Immune Thrombocytopenic Purpura
Aka: Immune Thrombocytopenic Purpura, Idiopathic Thrombocytopenic Purpura, ITP
II. Epidemiology
- Incidence: 10 cases per 100,000
- Children comprise 50% of cases
- Most common Thrombocytopenia cause in children
- Peak onset between ages 2 to 4 years
III. Pathophysiology
- IgG Antibody develops against platelet membrane antigen
- Acute Idiopathic Thrombocytopenic Purpura
- Acute onset follows Viral Exanthem or viral Infection
- Occurs in otherwise healthy patients
- Chronic Idiopathic Thrombocytopenic Purpura
- Insidious onset in patient with immune disorder
- More common onset in teenage girls
IV. Causes: Secondary Immune Thrombocytopenic Purpura
- Lymphoproliferative Disorders or Myelodysplastic Syndrome
- Evaluate in all patients over age 60 years with Immune Thrombocytopenic Purpura
- Systemic Lupus Erythematosus
- Antiphospholipid Syndrome
- Graves Disease
- Sarcoidosis
- HIV Infection
- Epstein-Barr Virus Infection (EBV or mononucleosus)
- Cytomegalovirus (CMV)
- Varicella-Zoster Virus
- Hepatitis C Virus
V. Signs and Symptoms
- Purpura
- Bleeding complications
- Associated with severe Thrombocytopenia (Platelet Count <30,000 per uL)
- Mild Splenomegaly in 5 to 10% of cases
- Absent signs
- No fever, lethargy, pallor or weight loss
- No bone or Joint Pain
- No Lymphadenopathy
- No Hepatomegaly
VI. Labs
- Platelet Count drops rapidly
VII. Management: First-Line Management
- Corticosteroids
- Indicated for severe Thrombocytopenia
- Typically indicated with Platelet Count <50,000 per uL (especially <30,000 per uL)

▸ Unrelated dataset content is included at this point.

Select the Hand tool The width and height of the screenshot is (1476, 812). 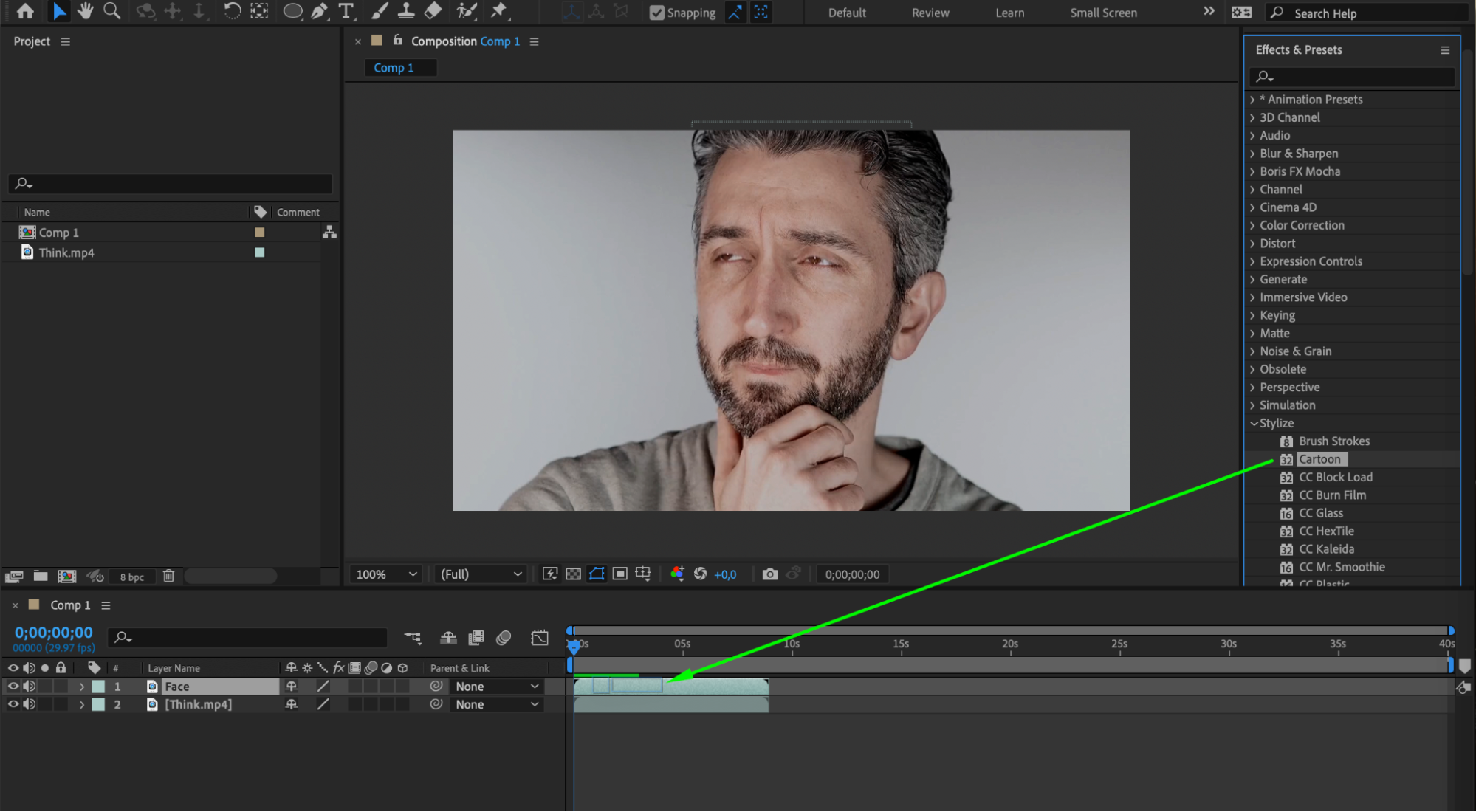85,11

- Platelets increase within a week of starting Corticosteroids
- Dosing
- Methylprednisolone 30 ml/kg/day over 20-30 min up to 1 g/day IV OR
- Prednisone 1-1.5 mg/kg orally daily
- Indicated for severe Thrombocytopenia
- Intravenous Immune globulin (IV IG)
- Dose: 1 g/kg/day for 2-3 days
- Rituximab (Rituxan)
VIII. Management: Emergent management
- Indications for urgent or emergent management (uncommon)
- Serious Hemorrhage
- Urgent or emergent surgery required
- Treatment
- Platelet Transfusion at dosing 2-3 fold greater than usual dose
IX. Management: Refractory cases
- Anti-D Immune globulin
- May be used in Rh Positive patients
- May be considered as alternative to Corticosteroids
- Thrombopoietin receptor agonist
- Splenectomy
- Indicated if corticosterioids and Immunoglobulin Are ineffective at maintaining adequate Platelet Counts
- Safe and effective (however subjects patient to lifelong Asplenia risk)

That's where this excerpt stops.